What "OpenAI-compatible" really means¶
The phrase has been worn smooth by overuse. When a project says it's OpenAI-compatible, it almost always means some endpoints, some fields, in some configurations, with caveats nobody documented.
That ambiguity is fine when you're prototyping locally. It becomes
expensive the moment you swap servers and discover that your client
silently relied on usage.completion_tokens, or seed, or
response_format: json_schema, or the existence of /v1/responses.
This site is two things at once:
- A probe —
aioc probe <url>tells you exactly what a server implements and where it deviates, in a few seconds. - A reference — an honest, opinionated catalog of the OpenAI surface plus per-implementation deep-dives, kept current by people who actually run these servers in production.
Get started See the matrix HT-compat extensions
Why a separate spec?¶
OpenAI's docs describe the production API as it stands today. They don't describe:
- what's been removed (legacy
/v1/completions, plugin manifest endpoints, fine-tune v1 endpoints…) but is still widely implemented by OSS projects; - what's a de facto extension (e.g.
seedin chat completions,response_format: json_schema,tool_choice: required) versus a hard-spec field; - what's aspirational (
/v1/responses, the upcoming Realtime API) versus shipped; - what individual servers have added (vLLM's batched logprobs,
llama.cpp's
cache_prompt, comfy-openai's/v1/videosjob model).
The catalog in
endpoints.py
is the source of truth.
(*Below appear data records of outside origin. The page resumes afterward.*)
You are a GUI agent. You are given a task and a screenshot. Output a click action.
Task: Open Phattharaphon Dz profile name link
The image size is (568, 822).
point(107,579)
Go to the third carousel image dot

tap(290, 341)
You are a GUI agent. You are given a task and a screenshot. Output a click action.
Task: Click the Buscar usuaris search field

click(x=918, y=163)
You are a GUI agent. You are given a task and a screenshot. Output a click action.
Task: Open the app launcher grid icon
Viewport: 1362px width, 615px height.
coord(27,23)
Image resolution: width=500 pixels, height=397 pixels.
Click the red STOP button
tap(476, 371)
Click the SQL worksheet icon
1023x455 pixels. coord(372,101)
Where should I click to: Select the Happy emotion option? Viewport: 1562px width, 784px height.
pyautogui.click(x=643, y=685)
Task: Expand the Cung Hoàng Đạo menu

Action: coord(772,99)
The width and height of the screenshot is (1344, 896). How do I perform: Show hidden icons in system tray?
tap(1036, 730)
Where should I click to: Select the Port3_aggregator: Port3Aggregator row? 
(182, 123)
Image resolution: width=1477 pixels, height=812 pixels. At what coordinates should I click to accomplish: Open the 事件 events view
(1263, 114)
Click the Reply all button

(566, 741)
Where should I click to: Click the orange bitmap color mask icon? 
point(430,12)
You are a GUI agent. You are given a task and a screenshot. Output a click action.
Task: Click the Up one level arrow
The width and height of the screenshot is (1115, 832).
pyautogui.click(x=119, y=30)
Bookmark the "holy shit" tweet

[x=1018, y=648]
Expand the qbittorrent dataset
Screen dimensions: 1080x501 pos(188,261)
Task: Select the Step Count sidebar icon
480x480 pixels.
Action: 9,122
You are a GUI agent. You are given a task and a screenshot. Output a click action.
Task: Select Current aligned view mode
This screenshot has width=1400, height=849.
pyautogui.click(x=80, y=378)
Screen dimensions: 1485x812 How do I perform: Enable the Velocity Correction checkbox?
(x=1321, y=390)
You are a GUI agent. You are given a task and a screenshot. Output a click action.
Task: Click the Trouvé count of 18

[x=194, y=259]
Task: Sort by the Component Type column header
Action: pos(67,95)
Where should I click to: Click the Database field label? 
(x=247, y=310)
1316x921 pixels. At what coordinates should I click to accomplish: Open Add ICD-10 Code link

Each entry is tagged core, optional,
ext, or ours, so a server that lacks a core endpoint is a hard
fail and one that lacks an ext is a documented absence. The ours
rows belong to the HT-compat profile — an
opinionated extension covering model classes (segmentation, omni
chat, reranking, layered image gen) that OpenAI doesn't yet have
endpoints for.
Headline claims¶
- Single command, no auth, no spinup.
aioc probe URLworks against a running server. No SDK, no API key. - Tiny budget. ≤ 2 requests per endpoint per run,
max_tokens=4, 512×512 images. Safe to point at production. - Real validation, not just
200 OK. Bodies are validated against Pydantic models that mirror OpenAI's response shapes. Extras are allowed (servers add fields), but the shape must match. - No cluster assumptions. The probe doesn't know about your setup. It only knows the spec, which is one Python file.
- Open catalog. Spec drift goes through pull requests. Every entry cites the spec source and any known deviations.
What this is not¶
- Not a benchmark. We don't measure latency, throughput, or quality.
- Not a conformance certification. PASS in
aiocmeans "the shape is right against the catalog as of this commit". Update the catalog, update the meaning. - Not a substitute for real client integration testing. Real clients rely on subtler behavior than a one-shot prober can cover (long contexts, function-calling chains, multi-turn streaming).